特別受益とは?

Q.質問
兄は住宅の購入資金として父から1,000万円受け取っていましたが、それは今回の相続分には考慮されないのでしょうか?

行政書士・社会保険労務士 岩本浩昭

A.行政書士・社会保険労務士岩本の回答

原則として生前受け取った一定の財産は、特別受益として相続財産とみなし、相続財産にプラスされた上で分割されます。

特別受益とは?

特別受益とは、遺贈(遺言による贈与)や、結婚、養子縁組、住宅資金のために受け取った贈与分が当てはまります。

ただ、全ての贈与が対象になるわけではありません。(ただし、遺贈はすべて特別受益となります)

それぞれの範囲を確認していきたいと思います。
(養子縁組の贈与は結婚とほぼ同じなので省略)

■その1 結婚資金

これに該当するのは、持参金、新居、花嫁道具の贈与です。

額によっては結納金や新婚旅行の費用も該当することにもなりますが、通常結婚準備にかかる費用のことを指します。

ただ、結婚披露宴の費用は後に残らないものですし、親の都合も考慮されるものであることから該当するとはいいにくいでしょう。

■その2 住宅資金・生活の資本

一番わかりやすいのが住宅資金の贈与ですが、その他、仕事で使用する車を買ってもらった場合などが該当します。
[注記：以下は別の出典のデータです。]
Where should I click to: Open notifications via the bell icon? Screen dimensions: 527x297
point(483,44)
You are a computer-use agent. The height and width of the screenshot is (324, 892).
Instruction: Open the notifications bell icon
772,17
ただ、外車の購入などは生活の資本とはいい難く、判断が難しいケースもあります。

生活水準が以前に比べ向上しており、過去の判例をもとに判断することも適当ではない場合もあるため、生活の実態をみて判断する必要があります。

特別受益の具体例

少しわかりにくいのですが、上記の例でいうと、兄が生前受け取った1,000万円はもともと父の財産であったわけですから、兄が相続財産を早めにもらっていたと考えられ、それを含めて相続分を計算することになります。

相続開始時の財産が3,000万円であったとします。

それに兄が生前取得していた1,000万円をプラスした4,000万円が相続財産であったとみなされ、4,000万円を各相続人で分割します。

相続人が母(配偶者)、兄、本人(弟=相談者)の3人であった場合、遺言で定められていなければ母が2,000万円、本人が1,000万円、そして兄は1,000万円をすでに住宅資金として受け取っていたので相続時には一銭も受け取ることができません。

仮に、兄が相続開始前に特別受益として1,500万円を受け取っていた場合でも、遺留分(最低限相続人が受け取るべき相続財産)を侵していなければ戻す必要はありません。

特別受益は払戻しの制度ではなく計算上の話で、相続財産の総額を把握するためのものなので返還する必要はないのです。

ただし、遺言書に特別受益として差し引かない旨を記載していればそれに従い、相続開始時に残っている財産で相続分のとおり分割します。

つまり、今回のケースで兄に援助した住宅購入資金1,000万円特別受益として差し引かないと父が遺言書に書き残していた場合、相続開始時の財産3,000万円を3人で分割することになります。